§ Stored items

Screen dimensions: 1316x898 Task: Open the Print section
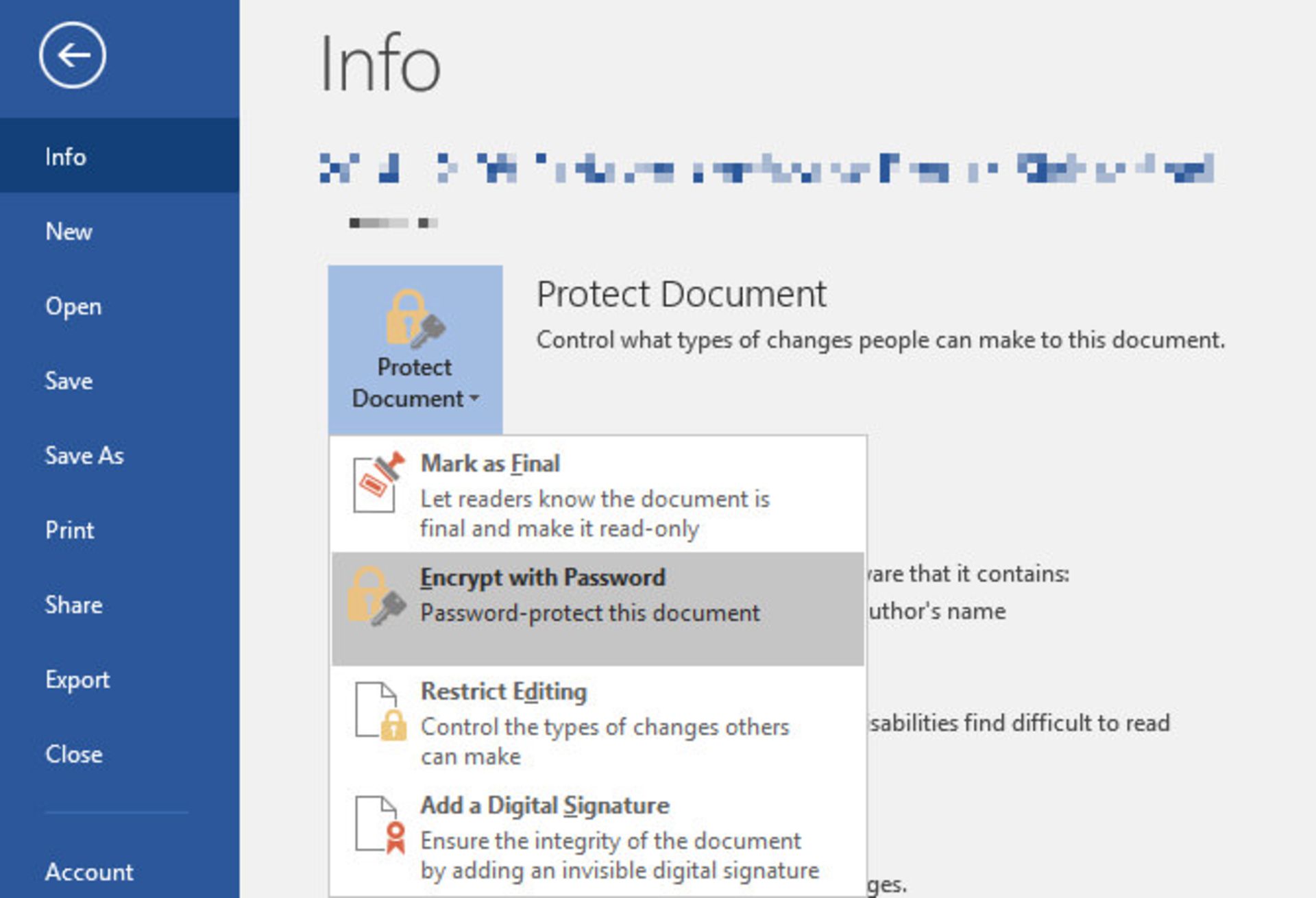[69, 530]

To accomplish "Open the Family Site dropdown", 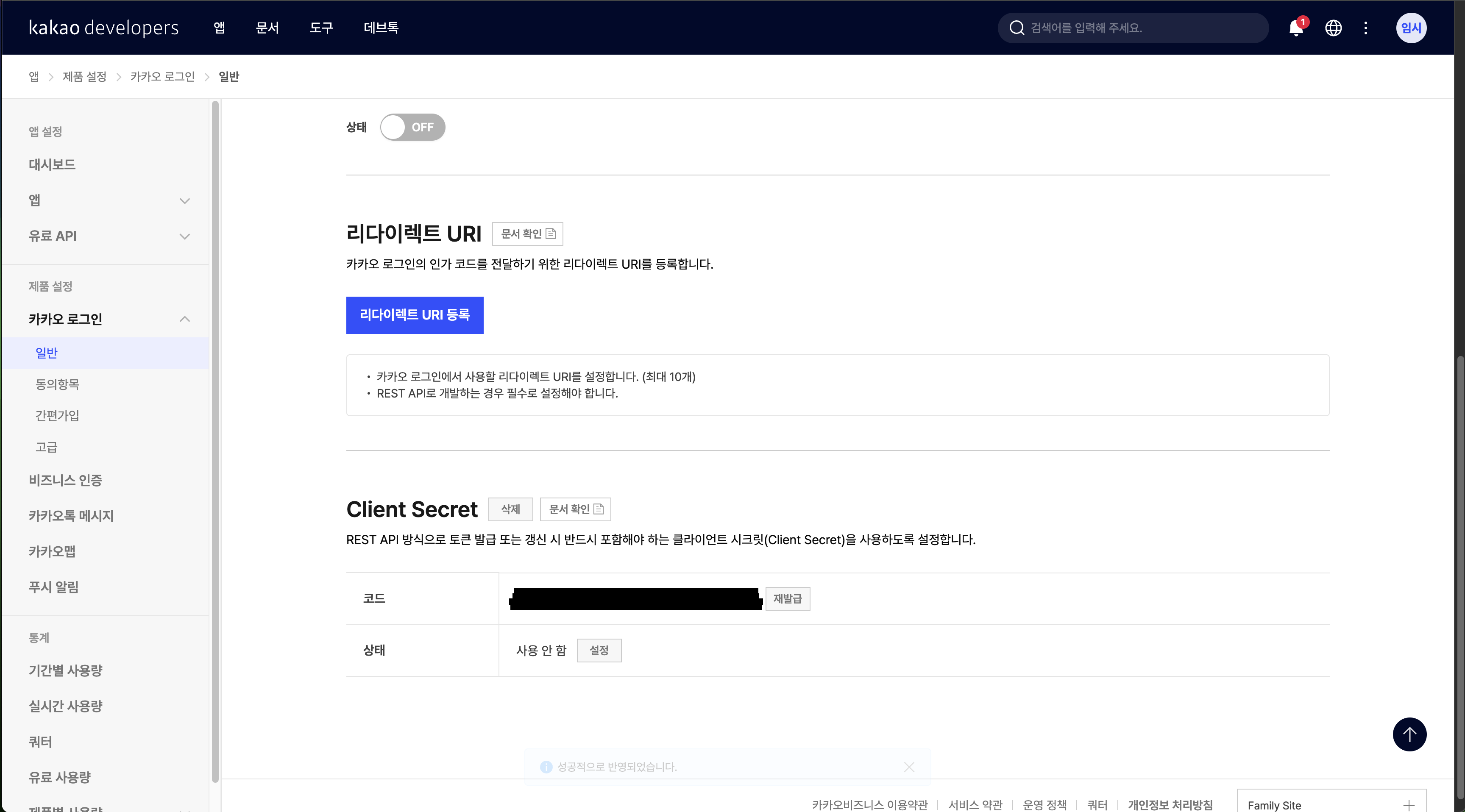I will 1331,805.
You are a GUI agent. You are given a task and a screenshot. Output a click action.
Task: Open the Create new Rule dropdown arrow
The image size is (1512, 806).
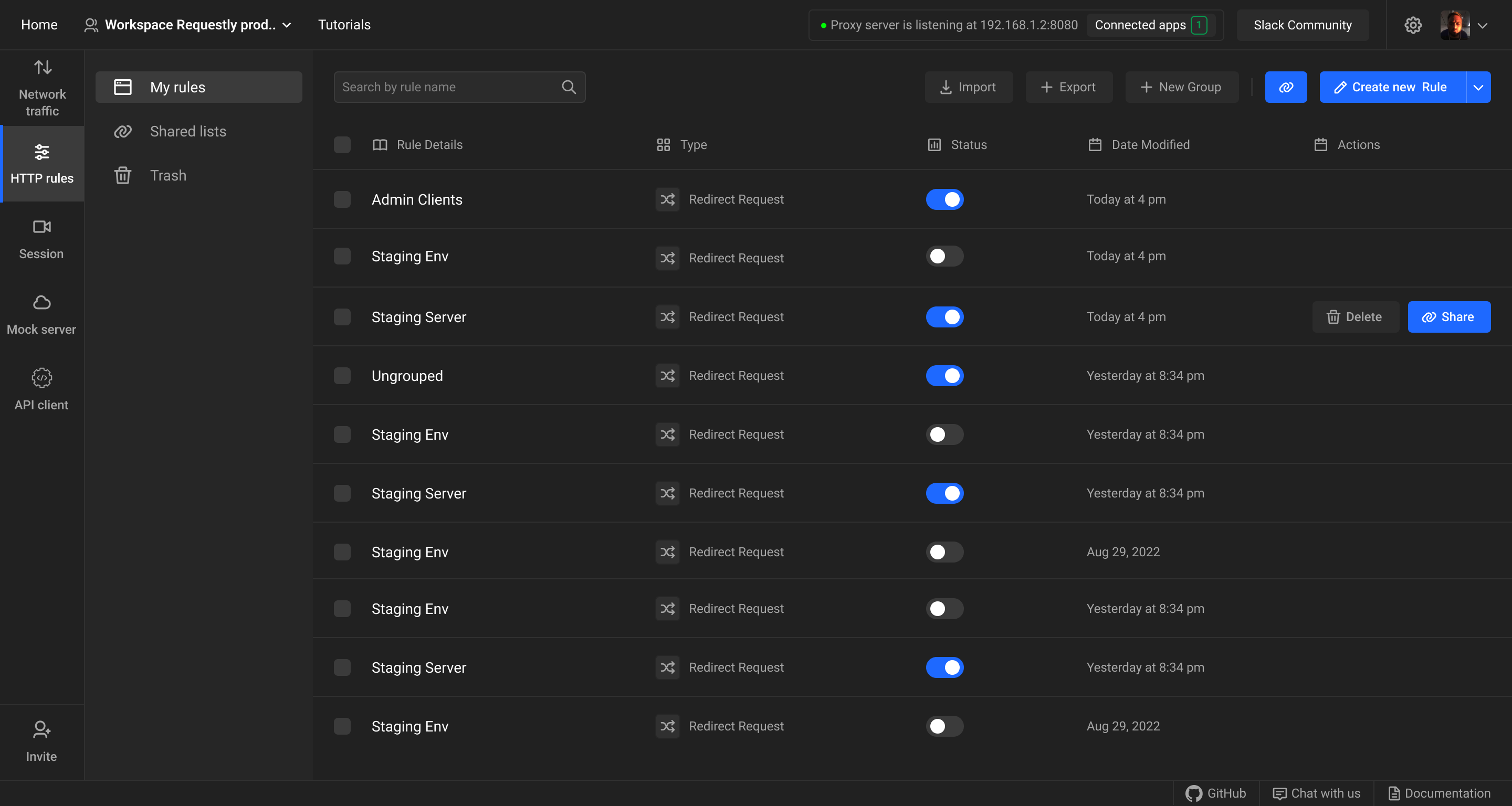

§ WHAT YOU HAVE TO DO
Working from the records above, reproduce exactly the lines from the one with "Task: Open the Create new Rule dropdown arrow" through the last line, without the pictures.

§ SOLUTION TO THIS EXERCISE
Task: Open the Create new Rule dropdown arrow
The image size is (1512, 806).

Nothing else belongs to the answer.